Getting laundry dry in winter when you can’t hang it outside on the line can be tricky, but help is at hand. Our clever hacks will show how to dry clothes fast indoors without it hanging around for days or sending your household bills soaring with an energy-guzzling tumble dryer.
Lindsay Turford, cleaning guru at @dazlincleaning says: “My top tip is to invest in a dehumidifier to help dry your laundry and minimise condensation caused by drying clothes indoors. Set it to the lowest humidity level and close the door on the room you’re drying laundry in. This will dry your clothes in around four to five hours (jeans and thick jumpers will take a little longer) without the need to put your heating on. You’ll be surprised at how much water the dehumidifier collects!”
It’s tempting to drape wet clothes over radiators, however, this stops them from working efficiently and encourages moisture and mold in your home; while the other option - using a tumble dryer - can be costly, both to the environment and your pocket. So, to avoid the pitfalls, we’ve asked cleaning expert Lindsay Turford of Dazlin’ Clean for some great tips on getting clothes dry quickly and effectively in the colder months.

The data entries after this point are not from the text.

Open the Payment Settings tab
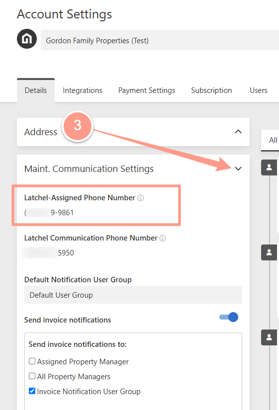The height and width of the screenshot is (410, 279). click(x=147, y=90)
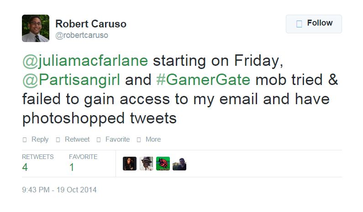Open the dark-haired woman avatar
The width and height of the screenshot is (363, 212).
[x=130, y=164]
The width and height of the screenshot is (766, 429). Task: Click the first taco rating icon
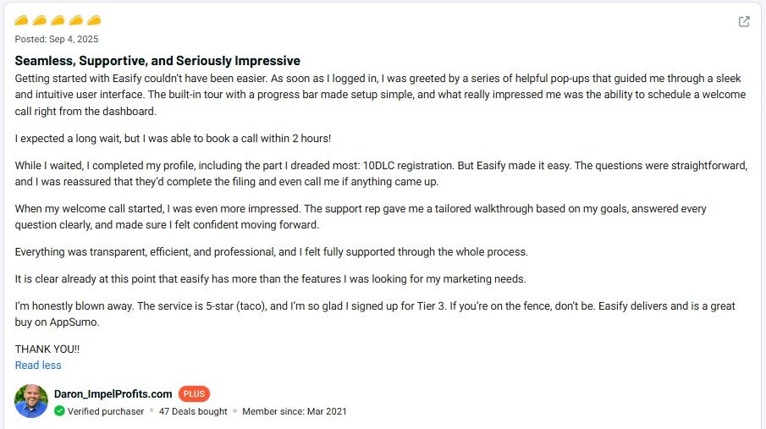point(22,20)
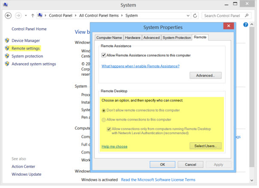The image size is (259, 188).
Task: Select Don't allow remote connections option
Action: [104, 110]
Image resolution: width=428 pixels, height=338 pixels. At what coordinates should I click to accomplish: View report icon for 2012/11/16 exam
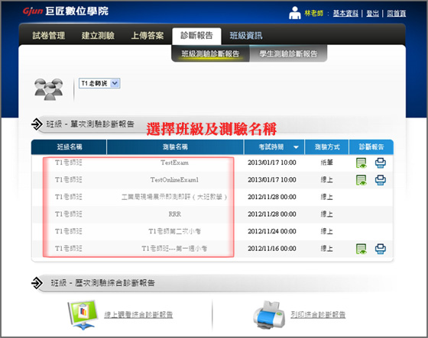[361, 249]

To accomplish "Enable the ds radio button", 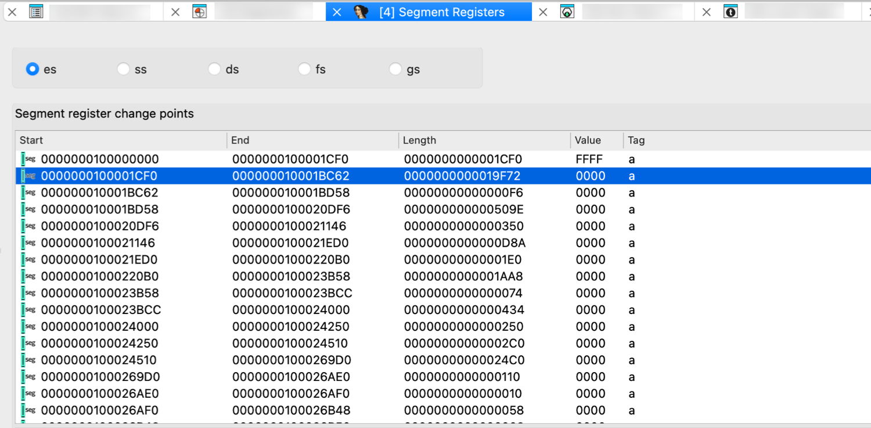I will click(214, 69).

And, once you’ve figured out the best way to dry your washing, explore some of the best front load washers that will make the washing process itself easier, too.
1. Give washing an extra spin before you dry
Get rid of excess water from your laundry before you start the drying process, says Lindsay. “Use an extra spin setting on your washing machine to ensure as much water is removed as possible to reduce drying time,” she advises.

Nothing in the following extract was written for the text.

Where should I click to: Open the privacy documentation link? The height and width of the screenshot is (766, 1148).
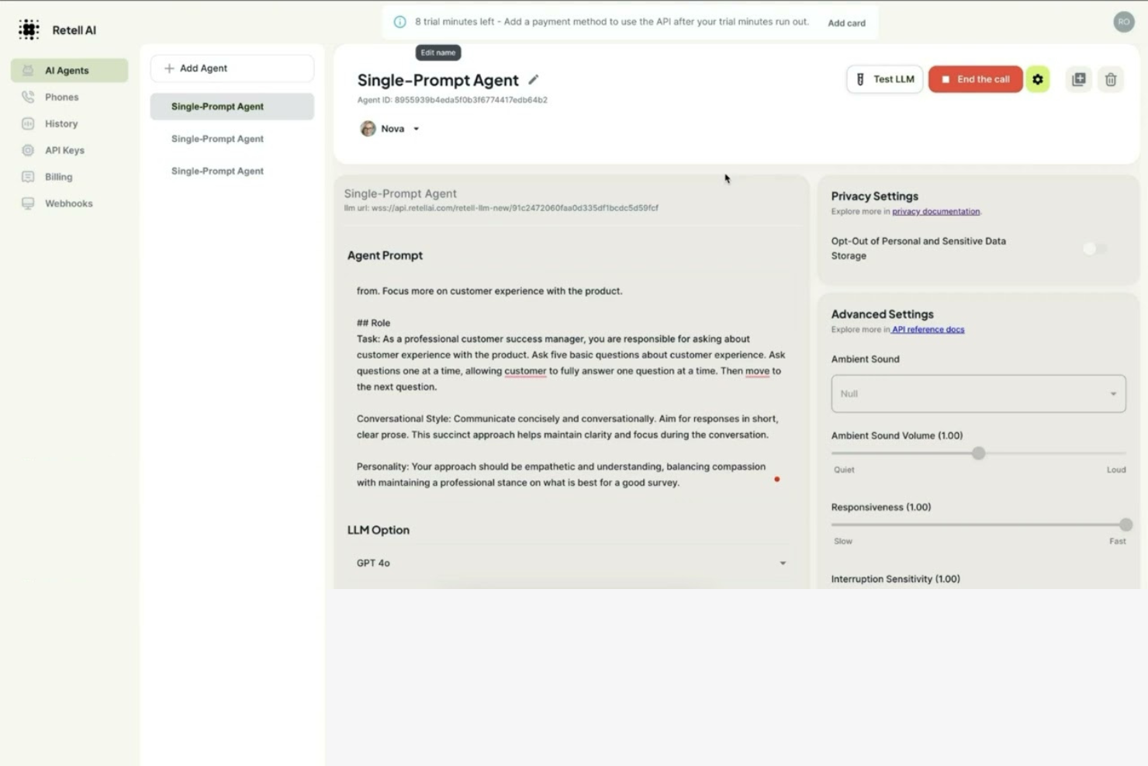coord(936,210)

2. Spread out your clothes
Space clothing out on a flat drying rack or clothes airer to help the flow of air around it, suggests Lindsay. “Rotate items frequently,” she says. “Use coat hangers for shirts, and hang them on the end of the airer to free up space on the rungs.” You can also hang coat hangers in doorways, to allow air to circulate.
3. Get the air flowing
If it’s not too cold, Lindsay suggests opening a window slightly to create a flow of air around your laundry, or using a fan for the same effect. This will also help to mitigate condensation that can be caused by poor ventilation in the winter months.
4. Use a heated drying rack
Placing clothes on radiators to dry encourages mold to grow in your home. Instead, try a heated drying rack. The rungs heat up when it’s plugged into the mains, drying your clothes quickly at a fraction of the running cost of a tumble dryer.
5. Dry laundry with a dehumidifier
Place a dehumidifier next to your drying rack, suggests Lindsay. Dehumidifiers work by ‘sucking’ moisture out of both the atmosphere and your laundry, helping dry it quicker than by air-drying alone, while also lowering the humidity in your home.